Destroy their modern metal and bang your fucking head
Dla mnie oni byli zajebiści już od debiutu, ale na nówce przeszli samych siebie Zdecydowanie najczęściej słuchana przeze mnie płyta w tym roku. Do tego ze świetnymi tekstami - zdecydowanie polecam słuchać z bookletem w ręku. Mnie tam jedynie utwór nr 3 podchodzi delikatnie mniej niż pozostałe, ale są to różnice dosłownie marginalne, całość jest super od początku do końca. Zachęcam do lektury recenzji, do której link poniżej.
Dobra recka, chyba najlepsza z tych, które popełniłeś, a ja przeczytałem. Co do warstwy tekstowej, to polecam jeszcze wywiad z Bardo, w którym trochę pisze się na ten temat.

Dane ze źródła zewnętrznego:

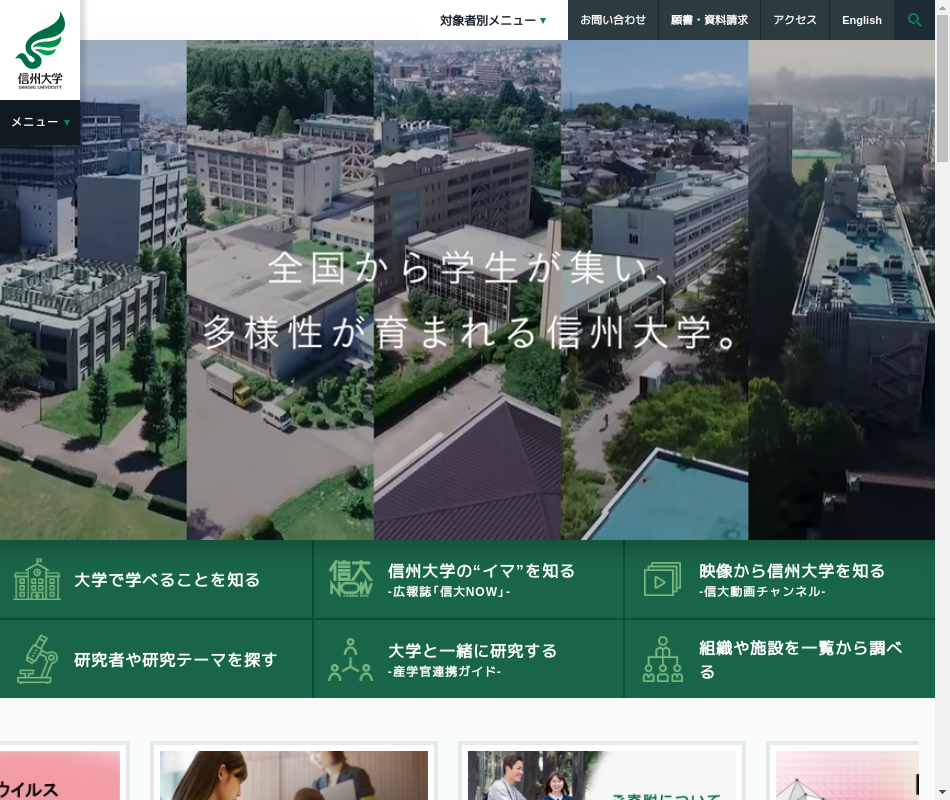Click the collaboration people icon
The height and width of the screenshot is (800, 950).
(350, 659)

Nadszedł najwyższy czas odpalić i sprawdzić w końcu "Krupinské ohne". W sumie sam nie wiem dlaczego tak długo się wstrzymywałem, ale tak nie raz miałem z czymś co już podskórnie czułem, że wkręci mnie z miejsca...i się nie pomyliłem. Ten zespół uważam za swoisty fenomen. Panowie czerpią garściami z bardzo dobrych wzorców muzycznie, w tym z Master's Hammer czy Bathory, do tego przyprawiają to wszystko swoim regionalnym folklorem, pięknymi oprawami graficznymi i odpowiednim poziomem kompozytorskim. Do niczego nie można się przyczepić. Wchodzi jak zimny napój w upalny dzień. Jak się zamknie oczy to wręcz maluje obrazy i wyświetla film. Nie wiem sam, czy jest to ich najlepszy album, ale z całą pewnością wszystko jest tu zapięte na ostatni guzik.

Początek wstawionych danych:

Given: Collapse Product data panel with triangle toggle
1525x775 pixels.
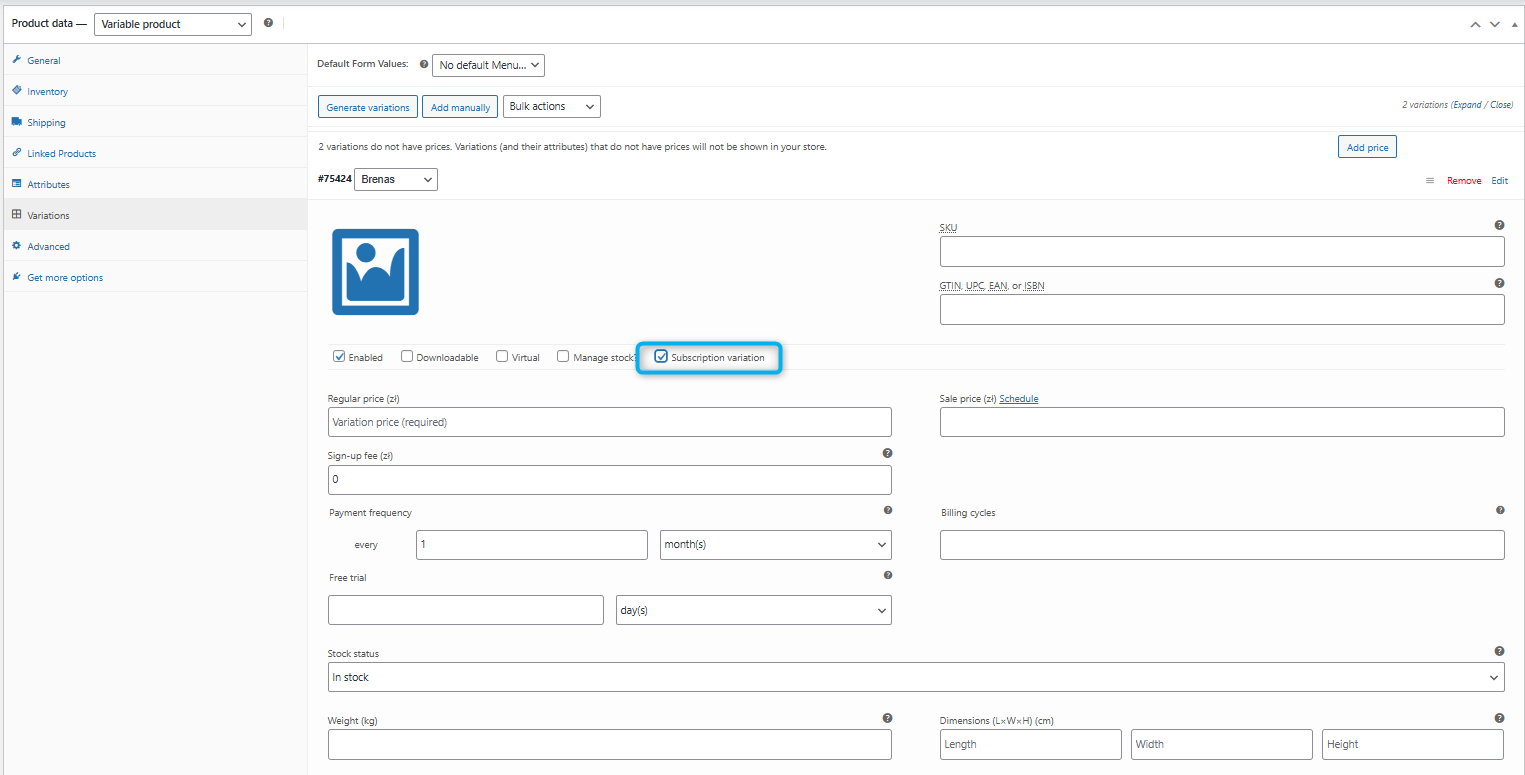Looking at the screenshot, I should pyautogui.click(x=1514, y=24).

Pobieżnie przeczytałem powyższy wywiad w Bardo, który tylko utwierdził mnie w przekonaniu, że panowie nie tylko muzycznie, ale i pod kątem konceptu mają pomysł i grzebią głęboko i dookoła w swoich legendach, mitach i ludowych opowiadaniach, ale nie tylko...Faktycznie trzeba będzie trochę głębiej wniknąć w warstwę tekstową, bo ta zapowiada się po raz kolejny bardzo ciekawie.
U mnie będzie to jeden z kandydatów do płyty roku z całą pewnością.

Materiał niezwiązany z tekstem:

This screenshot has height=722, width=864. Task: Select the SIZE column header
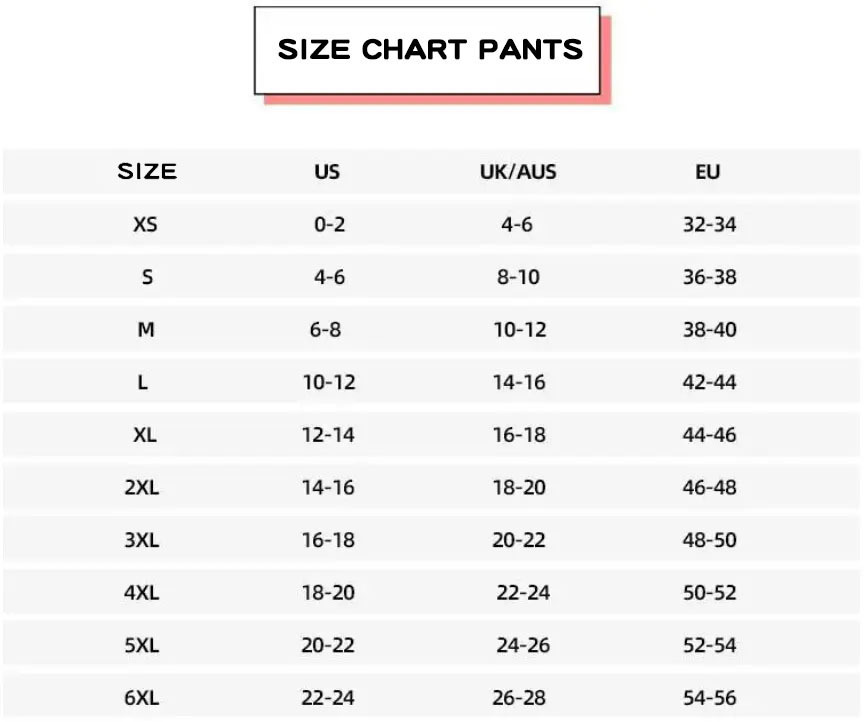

Dla mnie ewidentnie ścisły TOP, czołówka najlepszych materiałów jakie słyszałem w tym roku. Rozbudowana, przemyślana muzyka, naturalnie płynąca i świetnie zaaranżowana. Jeszcze jak się dużo słucha to zostają w głowie te słowackie teksty, np o tym podsvetnym velmozu, co nam się zjavował, czasem jako cernosersty cap a innym razem w podobie mladzenca w cervienych satach uhyrskich (dla niewtajemniczonych - o podziemnym panie, co to czasem jako czarny kozioł a innym razem jako młodzian w czerwonych ciuszkach węgierskiej szlachty się objawia ) i w ogóle człowiek się maksymalnie wkręca w przedstawianą historię krupińskich, XVII-wiecznych czarownic.
In stock next Monday, October 18th & available for order now! Represses of Malokarpatan Nordkarpatenland LP on regular black vinyl and limited olive green and Krupinské Ohne LP on regular black vinyl and limited Halloween orange vinyl! Stridzie Dni LP also available on regular black vinyl & limited red! US hounds, all three LPs will be available from our friends at The Ajna Offensive also!
O jaka dobra wiadomość. Ciekawe, czy dotrze coś z tego nakładu re-presu do Polski, czy trzeba od razu zamawiać od Invictus Prod., jak sądzicie?
yog3 lata temu
Tormentor
Posty: 17927
Rejestracja:8 lat temu
yog
One chyba cały czas w miarę dostępne, przynajmniej dwa pierwsze, a jak nie to na pewno gdzieś się znajdzie.
Destroy their modern metal and bang your fucking head
yog3 lata temu
Tormentor
Posty: 17927
Rejestracja:8 lat temu
yog
Panowie ujawnili, że sporo sampelków na Stridžie Dni jest wziętych z twórczości słowackiego kompozytora (m. in. muzyki filmowej) nazwiskiem Svetozár Stračina, który to, cytując opis dokumentu o nim z filmwebu: "znacząco przyczynił się do powstania bogatego etnomuzykologicznego repertuaru, i skomponował wiele muzyki filmowej". Album ten jest mu zresztą dedykowany.